Two very nice squashes lately: a football-shaped one that was lightly sweet and nutty raw, would be very nice on a raw veggie platter with dip, and a blue pumpkin that’s both sweet and somewhat complex, but not overly sweet. Saving all the seeds anyhow, plus the little fast gold nugget squashes with the hope they crossed lots.



30 squash left to go.

7 Likes

I love this story and i cant wait for the next installment! I think your story really proves to me that the philosophy of planting a lot at many times, many spots, and with many seeds and then letting the plants go, can be more successful than planting some seeds carefully and uniformly and trying to make sure nothing goes wrong. And what fun to discover at the end of the season!

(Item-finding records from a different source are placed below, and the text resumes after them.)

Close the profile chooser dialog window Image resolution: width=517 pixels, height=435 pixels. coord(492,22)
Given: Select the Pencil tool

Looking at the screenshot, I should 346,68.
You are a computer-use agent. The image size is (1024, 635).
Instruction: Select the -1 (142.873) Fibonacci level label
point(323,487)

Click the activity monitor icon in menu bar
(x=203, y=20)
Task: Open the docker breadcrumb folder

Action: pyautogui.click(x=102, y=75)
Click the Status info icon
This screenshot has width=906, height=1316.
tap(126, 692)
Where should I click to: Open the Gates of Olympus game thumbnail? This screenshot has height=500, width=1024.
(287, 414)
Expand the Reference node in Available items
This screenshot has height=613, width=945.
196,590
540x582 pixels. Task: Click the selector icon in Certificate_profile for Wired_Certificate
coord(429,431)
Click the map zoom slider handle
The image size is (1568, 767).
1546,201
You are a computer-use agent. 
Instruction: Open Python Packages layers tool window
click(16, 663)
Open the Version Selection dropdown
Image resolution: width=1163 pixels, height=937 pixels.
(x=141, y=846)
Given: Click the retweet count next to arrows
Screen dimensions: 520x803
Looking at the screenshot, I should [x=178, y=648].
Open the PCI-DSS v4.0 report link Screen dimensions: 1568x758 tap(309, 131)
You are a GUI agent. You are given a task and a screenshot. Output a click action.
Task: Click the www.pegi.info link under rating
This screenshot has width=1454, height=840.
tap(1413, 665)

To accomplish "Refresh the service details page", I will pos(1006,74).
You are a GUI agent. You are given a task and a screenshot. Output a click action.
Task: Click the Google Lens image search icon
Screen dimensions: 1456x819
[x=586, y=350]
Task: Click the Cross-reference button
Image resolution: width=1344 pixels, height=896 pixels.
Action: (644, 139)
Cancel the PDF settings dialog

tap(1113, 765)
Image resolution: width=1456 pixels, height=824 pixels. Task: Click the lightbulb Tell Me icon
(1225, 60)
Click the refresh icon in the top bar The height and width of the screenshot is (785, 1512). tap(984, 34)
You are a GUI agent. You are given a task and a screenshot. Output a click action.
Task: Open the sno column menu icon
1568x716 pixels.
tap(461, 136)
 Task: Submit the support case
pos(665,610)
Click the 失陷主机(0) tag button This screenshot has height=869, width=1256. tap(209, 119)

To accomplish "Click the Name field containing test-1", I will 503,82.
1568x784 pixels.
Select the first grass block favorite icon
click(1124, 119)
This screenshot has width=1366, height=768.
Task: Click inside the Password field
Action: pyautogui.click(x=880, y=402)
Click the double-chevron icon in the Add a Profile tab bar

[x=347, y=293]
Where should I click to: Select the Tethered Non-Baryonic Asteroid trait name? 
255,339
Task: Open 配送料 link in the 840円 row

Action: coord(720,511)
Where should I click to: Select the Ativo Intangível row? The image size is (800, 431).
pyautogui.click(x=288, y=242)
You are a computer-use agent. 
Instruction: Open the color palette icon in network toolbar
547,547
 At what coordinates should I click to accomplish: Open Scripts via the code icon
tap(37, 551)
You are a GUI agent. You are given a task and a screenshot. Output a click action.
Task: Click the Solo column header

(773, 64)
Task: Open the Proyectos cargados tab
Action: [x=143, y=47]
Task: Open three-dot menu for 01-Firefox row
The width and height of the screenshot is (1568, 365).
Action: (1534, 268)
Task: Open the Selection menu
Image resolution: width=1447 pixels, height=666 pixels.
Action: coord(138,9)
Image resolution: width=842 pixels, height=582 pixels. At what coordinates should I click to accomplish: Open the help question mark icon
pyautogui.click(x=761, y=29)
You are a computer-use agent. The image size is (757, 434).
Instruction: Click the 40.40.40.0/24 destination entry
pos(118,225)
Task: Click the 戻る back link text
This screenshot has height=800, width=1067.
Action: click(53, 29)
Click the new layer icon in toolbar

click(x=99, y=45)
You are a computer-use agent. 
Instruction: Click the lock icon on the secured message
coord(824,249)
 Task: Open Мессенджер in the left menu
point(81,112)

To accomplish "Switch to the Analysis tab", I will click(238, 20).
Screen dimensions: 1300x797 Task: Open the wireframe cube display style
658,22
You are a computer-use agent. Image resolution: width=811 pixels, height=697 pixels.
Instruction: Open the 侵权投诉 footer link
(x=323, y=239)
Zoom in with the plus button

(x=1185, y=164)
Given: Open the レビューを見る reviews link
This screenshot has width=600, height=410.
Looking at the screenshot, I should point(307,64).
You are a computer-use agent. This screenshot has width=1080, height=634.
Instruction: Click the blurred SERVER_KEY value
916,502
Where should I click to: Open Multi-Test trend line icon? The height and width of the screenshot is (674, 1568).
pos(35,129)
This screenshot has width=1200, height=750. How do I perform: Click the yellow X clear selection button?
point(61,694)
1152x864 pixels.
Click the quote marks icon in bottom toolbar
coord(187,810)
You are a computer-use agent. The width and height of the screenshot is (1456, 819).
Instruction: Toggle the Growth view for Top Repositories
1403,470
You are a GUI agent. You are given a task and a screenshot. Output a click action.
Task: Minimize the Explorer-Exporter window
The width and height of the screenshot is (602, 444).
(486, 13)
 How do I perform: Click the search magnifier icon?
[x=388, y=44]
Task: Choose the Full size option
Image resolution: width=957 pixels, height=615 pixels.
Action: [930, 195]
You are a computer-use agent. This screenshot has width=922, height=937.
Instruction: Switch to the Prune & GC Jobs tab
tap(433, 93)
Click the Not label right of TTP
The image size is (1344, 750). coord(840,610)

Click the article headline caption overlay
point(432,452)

I’d also love to hear if more squash proved tasty and had seed. I feel like the “STUN” method plantings can be the most exciting. On one hand you know you planted tons and that there was plenty of losses along the way. But without hovering over them and constantly seeing the losses and how far behind you worry they are… You start looking close to harvest time and suddenly there is all this stuff that actually did stuff and you didn’t have anxiety over it all growing season.

I’m planting absolutely tons of squash this year. I hope that the huge amount of bulk saved seed will let me do a major growout with little worry about getting fruits that will progress the breeding.

5 Likes

Loved reading your story! And I hope you will find time to share if there were other tasty or otherwise exciting squash you stored. Looking forward to hearing more!

Love reading about your squash, and all the great pics too.

1 Like

Your squash made it here!

Excellent news. I hope it’s still early enough for some to be sown.

It sure is, all the summer stuff is going in this week.